• [WORK INSTRUCTION] Only one span of the listing below is wanted: the lines from the one with "inquiries@litwinbooks.com (89, 2509)" through the one with "RoryLitwin (59, 258)", reproduced exactly, both ends kept.
(SUPPLIED INFORMATION Opens)
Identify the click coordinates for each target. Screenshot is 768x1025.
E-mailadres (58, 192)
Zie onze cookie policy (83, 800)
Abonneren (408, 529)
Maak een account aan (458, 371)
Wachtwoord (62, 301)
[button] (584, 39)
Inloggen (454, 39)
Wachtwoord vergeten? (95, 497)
(SUPPLIED INFORMATION Closes)
(SUPPLIED INFORMATION Opens)
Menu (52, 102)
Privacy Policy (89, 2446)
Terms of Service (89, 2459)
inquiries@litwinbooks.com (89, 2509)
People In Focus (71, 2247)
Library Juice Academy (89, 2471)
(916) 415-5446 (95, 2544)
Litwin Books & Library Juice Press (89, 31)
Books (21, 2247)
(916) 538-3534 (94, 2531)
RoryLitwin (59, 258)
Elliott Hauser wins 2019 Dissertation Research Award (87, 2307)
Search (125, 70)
(SUPPLIED INFORMATION Closes)
(SUPPLIED INFORMATION Opens)
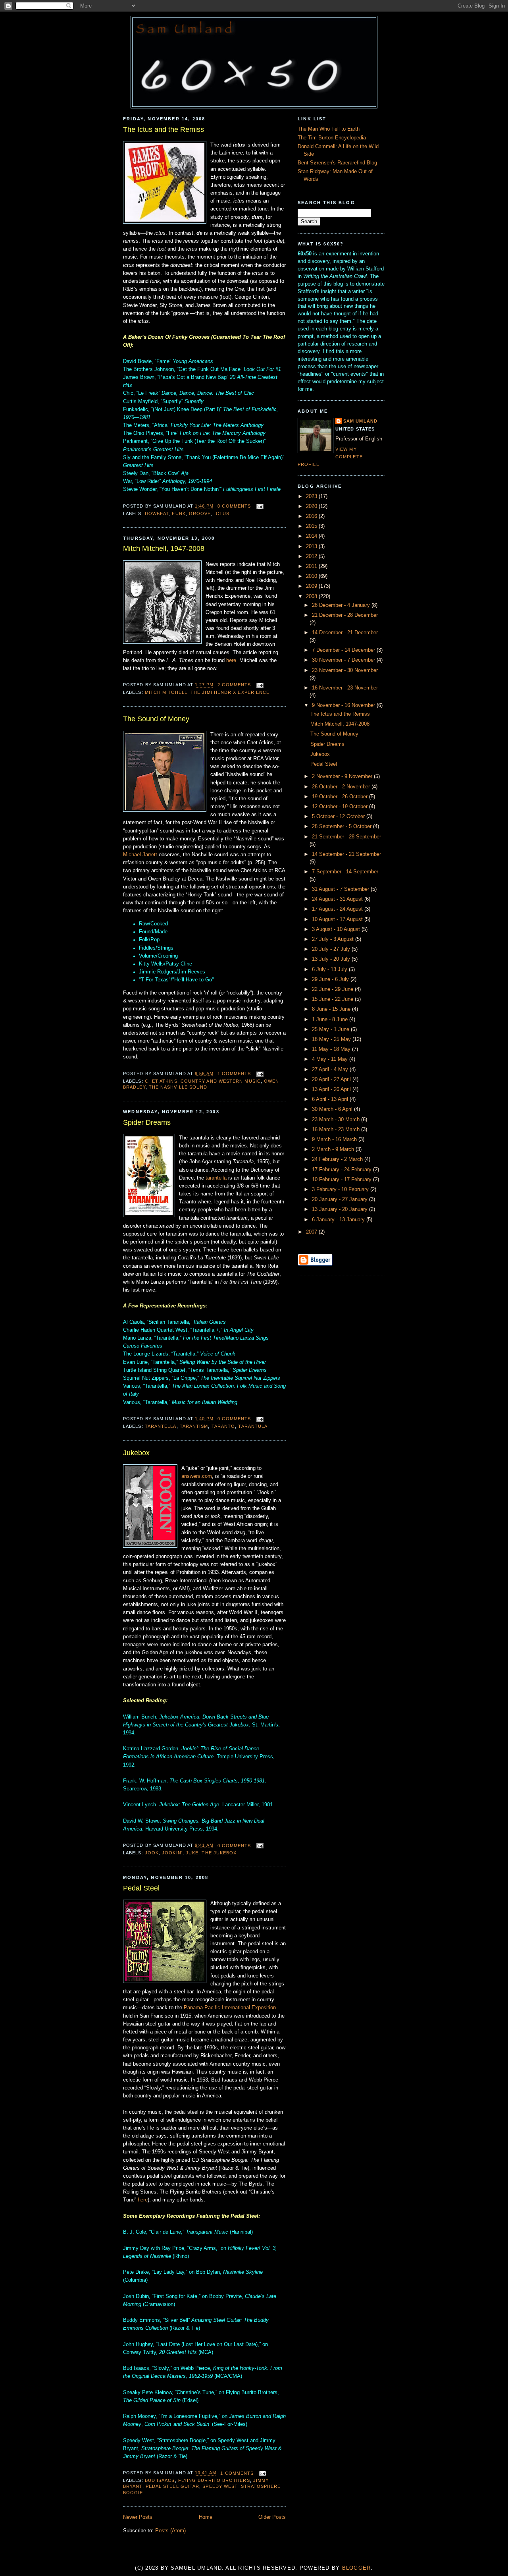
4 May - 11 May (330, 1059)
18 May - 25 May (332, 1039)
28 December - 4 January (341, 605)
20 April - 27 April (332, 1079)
(SUPPLIED INFORMATION Closes)
• [ANSWER TO THIS TASK]
inquiries@litwinbooks.com (89, 2509)
People In Focus (71, 2247)
Library Juice Academy (89, 2471)
(916) 415-5446 (95, 2544)
Litwin Books & Library Juice Press (89, 31)
Books (21, 2247)
(916) 538-3534 (94, 2531)
RoryLitwin (59, 258)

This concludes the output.